About recommendation letter
A good recommendation letter is one of the most important supports a student can get when they apply for graduate school. However, it is unclear whether the student is ethical or not to write the initial draft of the letter by himself/herself. Now here is the answer from the one expert in American Physics Society:
Basically, it says it is ok the student write the first draft, and it is the teacher’s problem “ if your reference was unwilling to scrap a ghostwritten letter when necessary”.

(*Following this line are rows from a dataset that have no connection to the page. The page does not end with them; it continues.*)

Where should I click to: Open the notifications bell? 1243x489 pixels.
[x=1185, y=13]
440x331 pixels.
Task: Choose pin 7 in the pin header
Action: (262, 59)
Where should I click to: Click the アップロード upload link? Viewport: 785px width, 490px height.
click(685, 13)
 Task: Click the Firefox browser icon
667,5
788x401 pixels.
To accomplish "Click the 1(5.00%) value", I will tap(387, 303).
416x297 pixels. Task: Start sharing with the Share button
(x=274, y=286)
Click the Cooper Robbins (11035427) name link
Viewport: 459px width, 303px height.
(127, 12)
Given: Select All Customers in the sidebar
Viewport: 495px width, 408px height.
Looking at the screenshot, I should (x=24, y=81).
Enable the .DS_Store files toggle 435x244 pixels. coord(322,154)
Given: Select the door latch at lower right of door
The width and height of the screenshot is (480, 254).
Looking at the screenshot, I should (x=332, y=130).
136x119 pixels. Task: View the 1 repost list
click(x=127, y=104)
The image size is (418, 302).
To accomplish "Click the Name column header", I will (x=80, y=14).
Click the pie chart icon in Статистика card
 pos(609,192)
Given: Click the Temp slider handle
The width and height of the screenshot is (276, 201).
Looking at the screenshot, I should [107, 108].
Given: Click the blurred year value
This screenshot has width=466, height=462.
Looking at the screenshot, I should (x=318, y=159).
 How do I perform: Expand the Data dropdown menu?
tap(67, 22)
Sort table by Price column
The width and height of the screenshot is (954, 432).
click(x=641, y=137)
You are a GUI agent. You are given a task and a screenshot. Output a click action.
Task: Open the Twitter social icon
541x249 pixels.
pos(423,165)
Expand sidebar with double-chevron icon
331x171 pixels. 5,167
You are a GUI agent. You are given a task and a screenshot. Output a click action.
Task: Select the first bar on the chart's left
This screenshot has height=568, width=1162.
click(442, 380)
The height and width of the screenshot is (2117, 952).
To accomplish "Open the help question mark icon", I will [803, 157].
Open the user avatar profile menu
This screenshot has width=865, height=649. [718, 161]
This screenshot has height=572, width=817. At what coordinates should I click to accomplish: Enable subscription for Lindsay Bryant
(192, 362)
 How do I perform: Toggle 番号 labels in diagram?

In my opinion, this will cause unease to the students and teachers who insist to hold higher standards since the disadvantage of not doing so is obvious. Maybe, it will be fairer if there is a special remark in the beginning of the recommendation letter that states it is based on the draft written by the student himself/herself.
Recently, in Beijing University, one of the most prestigious Universities in China, there were some discussions about student cheating on term papers initiated by the criticism of a visiting professor from Yale:
During this time, professor Yi Rao, dean and vice president, also expressed his opinion about writing recommendation letter:
I am happy to know that he “agrees that there should be no reason for professors asking their students to write their own recommendation letters. They should write themselves, or at least ask their secretaries or assistants for help.”
However, although I am impressed by professor Yi Rao’s attitude, I am not sure how much influence his words will have. I don’t see there is any way to “force” professors to write the letter by themselves. Maybe, at best, it will end up with the same situation as that exemplified in APS news.
In fact, rl for all kinds of application, or even president’s speech, are probably ghostwritten.